The highway, commonly known as Route Irish, is one of the most dangerous roads in Iraq. Between November 2004 and March 2005, according to the report, "there were 135 attacks or hostile incidents that occurred along Route Irish" or "a minimum of one attack per day."
Most of those incidents were at night, just around the time the car with the Italians passed the American patrol, and two members of Lozano's unit.
The U.S. report concluded that Lozano fired on the car carrying Sgrena and Calipari only after it approached the patrol's blockade at a high speed and only after it failed to slow down despite several warnings.
But both Sgrena and a second Italian secret service agent who was driving the car dispute those claims. They say there was no blockade, that they were traveling at a slow speed and that they received no warnings before the first bullets were fired.
"We have not seen any warning," Sgrena said. "And when we saw the light, there was a very strong light, they started to shoot. So it was in the same moment that we received the light and the bullets."
Both the surviving agent and Sgrena say - and the Italian investigators have concurred - that the bullets came from the right side and rear of the car, not from the front as the Pentagon asserts.

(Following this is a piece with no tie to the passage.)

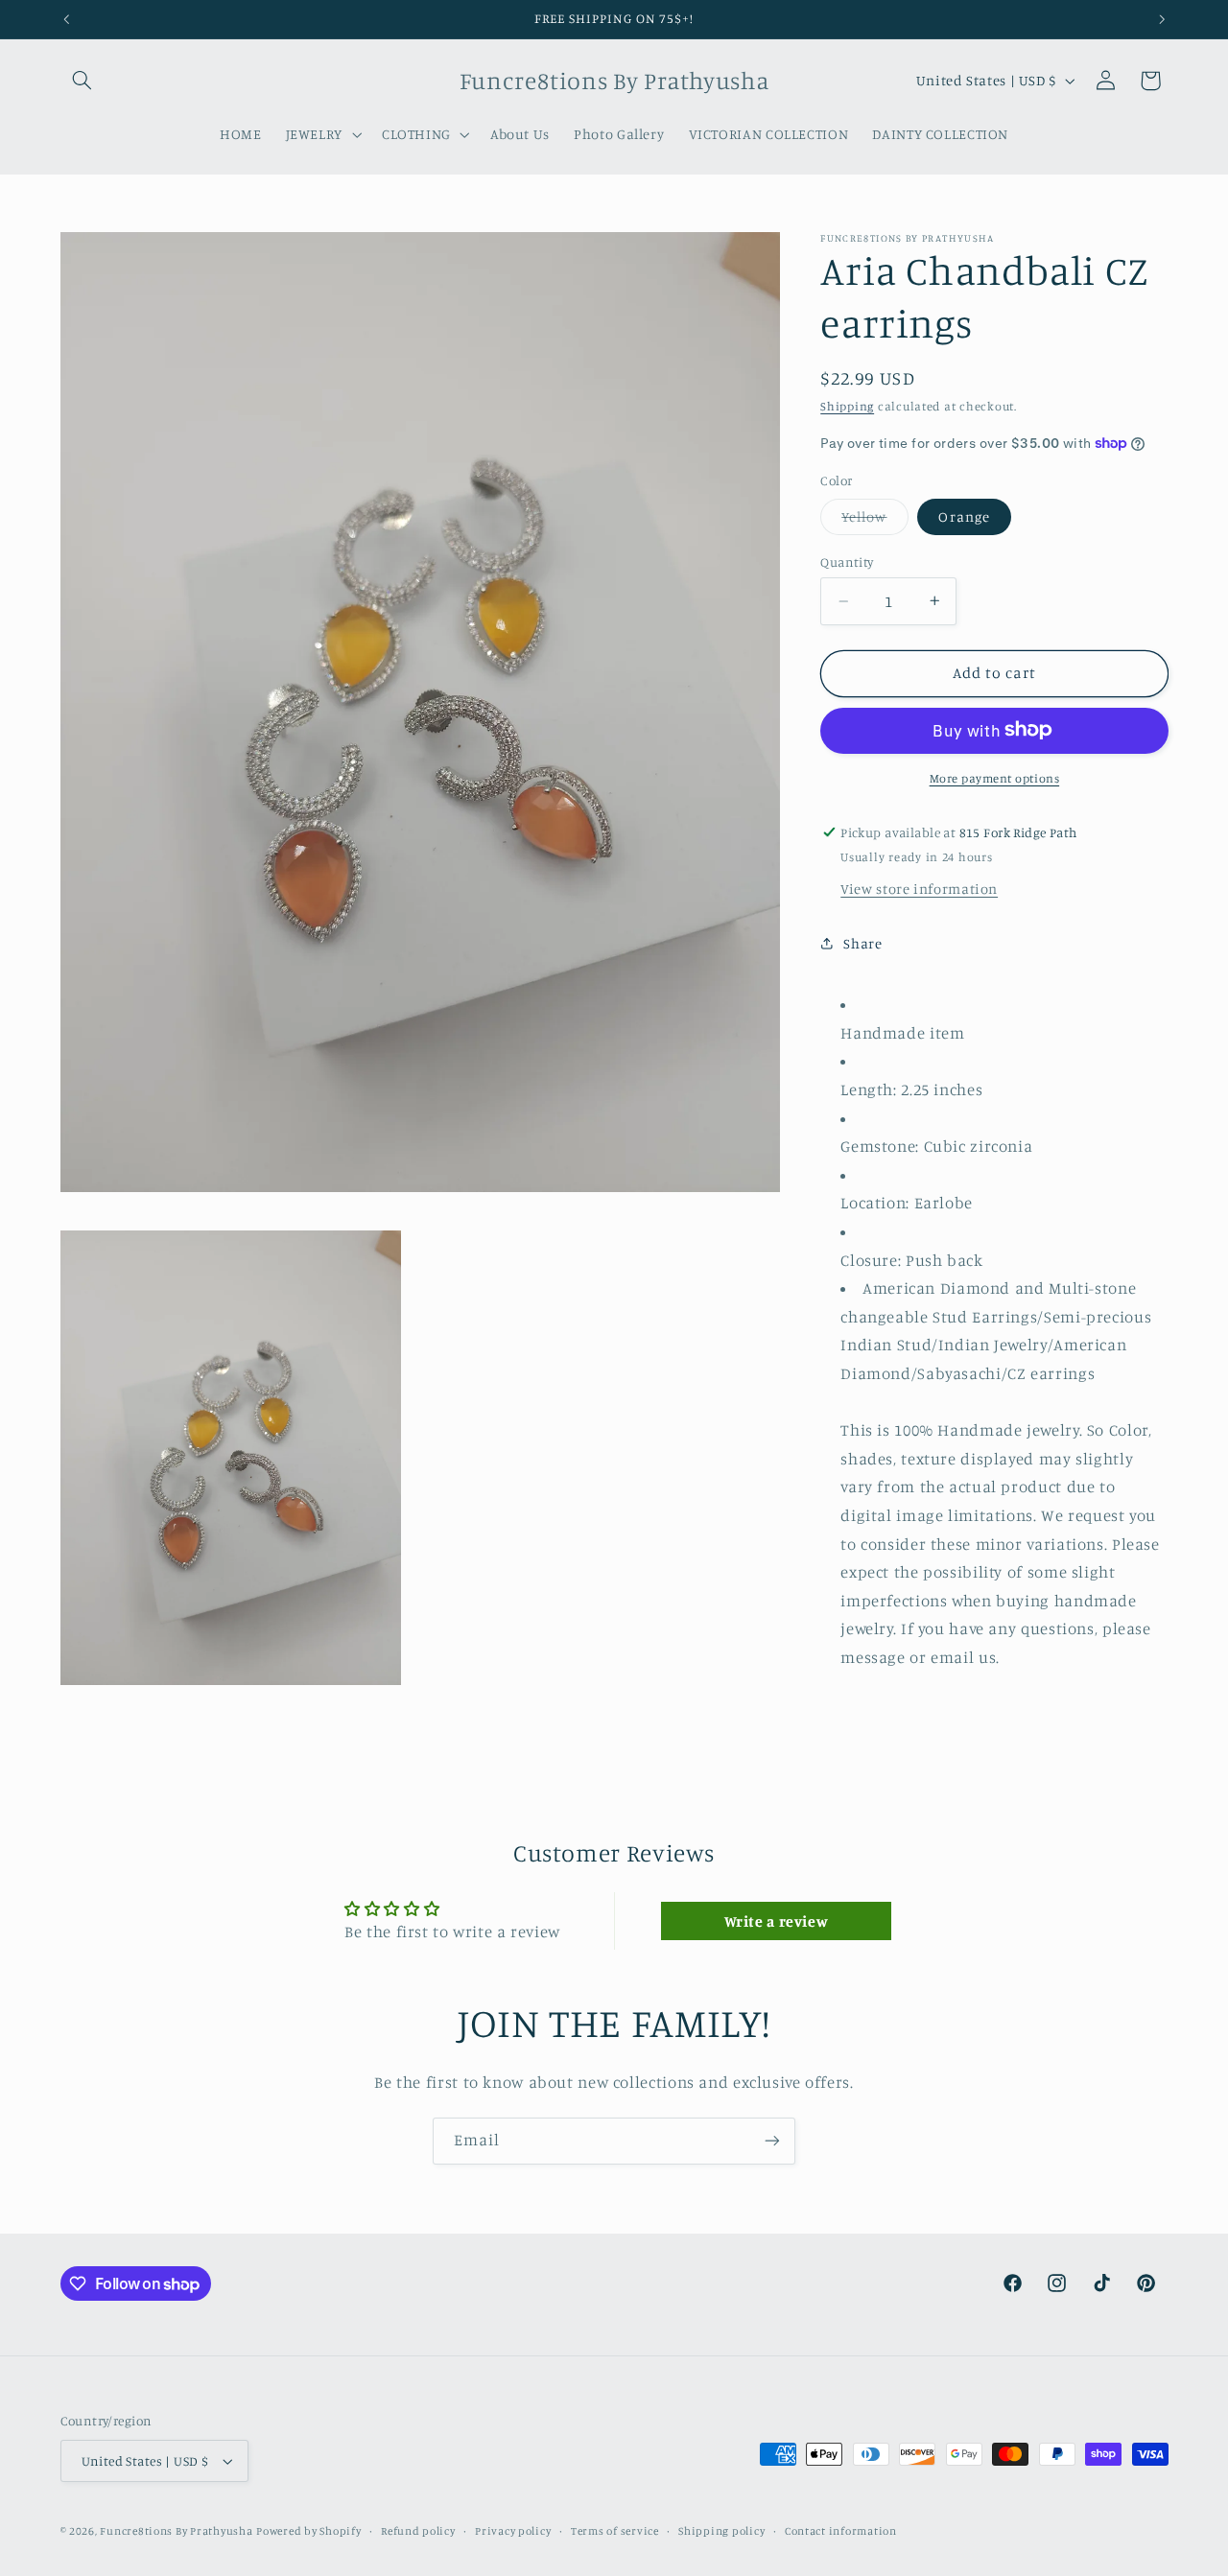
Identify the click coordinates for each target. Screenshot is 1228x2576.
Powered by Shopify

As many as 58 bullets were fired by Lozano, with 11 striking the car, according to the Italians.
Calipari and Sgrena were both in the backseat when they were shot, yet the driver emerged unharmed.
"I don't want to say Mario Lozano is responsible," Sgrena said. "If we want a prosecution, it's just to know more."
Sure, terrible things are bound to happen in any war, especially in a military occupation by a foreign force that has little in common with the local population. But the magnitude of civilian carnage caused by our own troops in Iraq is truly frightening.
This week we learned that the rate of shooting deaths of Iraqi civilians at U.S. checkpoints has dropped to "only" one per week in 2006. Last year, when the Sgrena friendly-fire incident occurred, that rate was an astonishing one per day.